From where I began, to where I want to be
…and how I can help you make that exhilarating journey!
So often, people ask me “How did you become a speaker?” Sometimes they’re curious about my circuitous and unlikely path from engineer to speaker, and sometimes they want to become a speaker themselves and want the ‘inside scoop’ on how to do it. Enough people have asked that I figured it’s worth putting in writing. Warning: This is very ‘Maureen-focused!’

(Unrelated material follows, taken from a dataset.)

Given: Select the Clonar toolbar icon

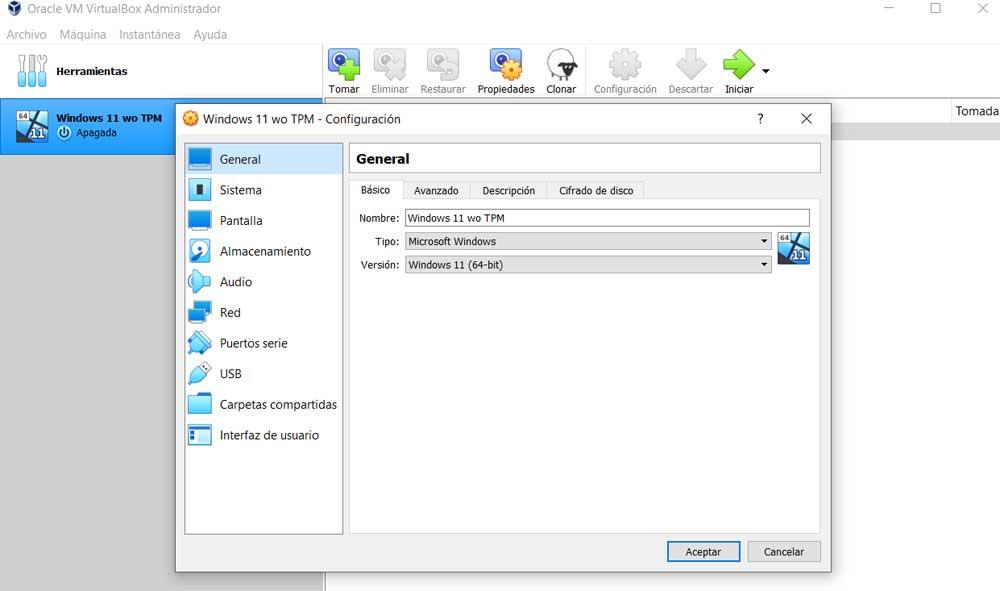Looking at the screenshot, I should [561, 65].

Few kids dream, “I want to be a speaker when I grow up!” I didn’t. I wanted to be an engineer. In 1983, I graduated from the University of Notre Dame with a bachelor’s degree in mechanical engineering (are you doing the math?), and came to Cleveland to work for the NASA Lewis Research Center. I settled in as a project engineer at the Propulsion Systems Laboratory, a full-scale jet engine research test facility. It was my dream job. However, there were a few rare opportunities where I was required to make a presentation, usually a technical or a project status update. I was awful. (Engineers, you may have heard, aren’t known for their verbal communication skills!) As a presenter, I was chaotic, fast-talking, nonsensical, and frivolous. I tried to be funny and entertaining – delivering a technical talk to a room of engineers. I was a train wreck every time.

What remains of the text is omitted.